日記はScrapboxに移動しました。

  • 2022年のエンジニア・研究者としてのアウトプットをふりかえる

    こんにちは、あんちぽです。GMOペパボ株式会社で取締役CTOをしています。また、ペパボ研究所の所長や北陸先端科学技術大学院大学(JAIST)の社会人学生としても活動しています。本記事では、昨年の「2021年のエンジニア・研究者としてのアウトプットをふりかえる | 栗林健太郎」に続いて、今年のエンジニア・研究者としての対外的なアウトプットについてふりかえりたいと思います。

    今年のアウトプット

    対外的なアウトプットについて、自己紹介ページに記録するようにしています。今年のアウトプットの内訳は、以下の通りです。

    • 研究
      • 査読付論文:1本
      • 学位論文:1本
      • 表彰:1件
    • 執筆:2件
    • 登壇:16件
    • ポッドキャスト:3件
    • 取材:2件
    • 技術ブログ:13本

    以下、それぞれについてふりかえっていきます。

    研究

    今年は年初に修士論文を完成させ、修士(情報科学)の学位を取ることができました。目標は博士号ですが、もしだめでも修士号は取っておきたいというのが最低限のラインでしたので、ひとまずクリア。まずは一安心ではありました。おまけに、優秀修了表彰もいただきました。

    4月から博士後期課程に進学しました。そして、修論を元にブラッシュアップしたものを情報処理学会論文誌に投稿しました。条件付採録を経て、先日無事に採録通知をいただきました(出版は来年3月です)。ジャーナルに通すことは、まずは研究者の卵としての第一歩としての大きなマイルストーンなので、こちらも大変喜ばしいことでした。

    しかし、研究テーマの流れの中で、2本目となるべき研究に着手できず、今後の頑張りが必要な状況です。

    受賞・表彰

    • 優秀修了, 北陸先端科学技術大学院大学博士前期課程(先端科学技術専攻), 2022年3月.

    学位論文

    ジャーナル論文

    • 栗林健太郎, 三宅悠介, 力武健次, 篠田陽一, Pratipad: IoTシステムを単一のプログラミング言語で統合的に構築できるデータフロー基盤の提案, 情報処理学会論文誌. (to appear)

    執筆

    今年は、WEB+DB PRESSの特集記事を2本書きました。1つ目は、Elixirコミュニティの皆さんとのElixirに関するもの。2つ目は、会社の同僚らとのWeb3に関するものでした。どちらもオーバービュー的な1章を書いたのですが、それぞれにけっこう苦労があったりもしました。

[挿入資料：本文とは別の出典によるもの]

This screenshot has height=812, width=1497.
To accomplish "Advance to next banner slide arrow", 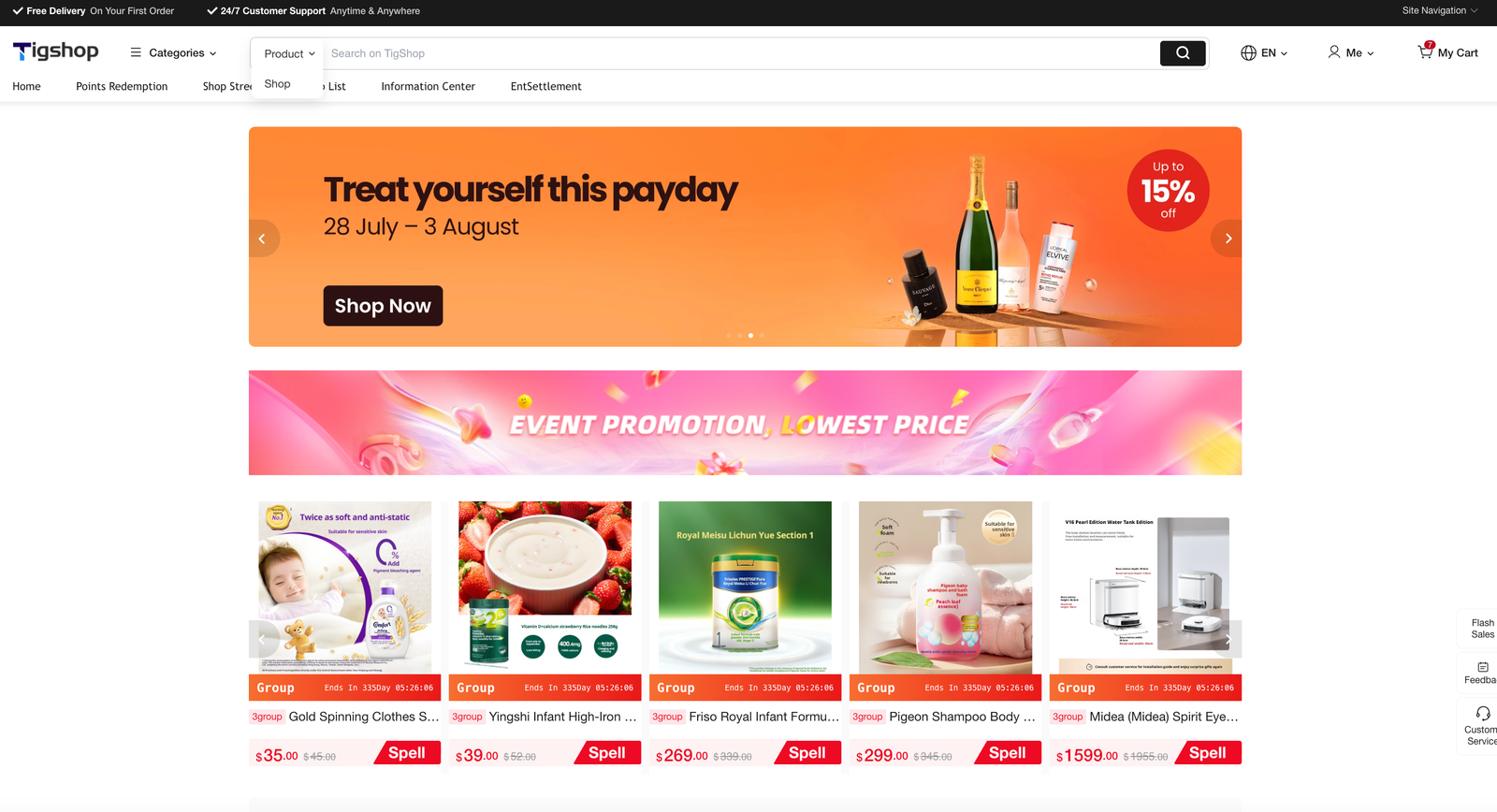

    執筆に関しては、今もまさに進めている企画があります。なかなか筆が進んでいない状況なのですが、早く出せるよう取り組んでいきたいと思います。また、技術雑誌はもとより、技術書展に出したり、はたまた全然違うジャンル(文化的な内容など)の執筆活動もしてみたいと思っています。

    • 栗林健太郎・高瀬英希・大聖寺谷一樹・山内修・隆藤唯章・齋藤和也, 「Elixirによる高速なWeb開発!作って学ぶPhoenix」, WEB+DB PRESS, Vol.127, 技術評論社, 2022年2月24日, ISBN 978-4-297-12705-3
    • 栗林健太郎・吉本康貴・高岡佑輔・池田昭仁・黒瀧悠太・大和田純, 「作って学ぶWeb3 ブロックチェーン,スマートコントラクト,NFT」, WEB+DB PRESS, Vol.130, 技術評論社, 2022年8月24日, ISBN 978-4-297-13000-8

    登壇

    技術トーク、講演、パネルディスカッションでお話しする機会がありました。

    技術トーク

    今年は、6本でした。ミートアップでのLTで話したのがほとんどで、大きな舞台での技術的に込み入った内容の話はできませんでした。昨年のように、海外の技術カンファレンスで話すみたいなことに、またチャレンジしないとなあ。でも、技術トークは国際会議での研究発表の方でもっと頑張りたいというのもありますね。

    講演

    今年は、講演を2本しました。ここでいう講演とは、主に依頼されて技術的な内容でないことについて話すというぐらいの意味です。聴いてくださる方がいるのはもちろんありがたいですし、自分の考えをまとめるいい機会になったという意味でも、ありがたいことです。ただもうキャリアの話はいいやという感じですが……。

    パネルディスカッション

    今年はパネルディスカッションへのお声がけが多い年でした。8本ありました。自分一人で話すのと違って、話題が多岐にわたって楽しいことが多いです。一方で、モデレータをつとめることもありますが、もっと楽しい話を引き出せたはずだと、反省することしきりです。

    ポッドキャスト

    10月頃に「ポッドキャストに出たい!」とTwitterに書いたら、ありがたいことにお声がけいただき、出させていただきました(研究者・エンジニアとしてのものにカウントしていいのかどうかはともかく)。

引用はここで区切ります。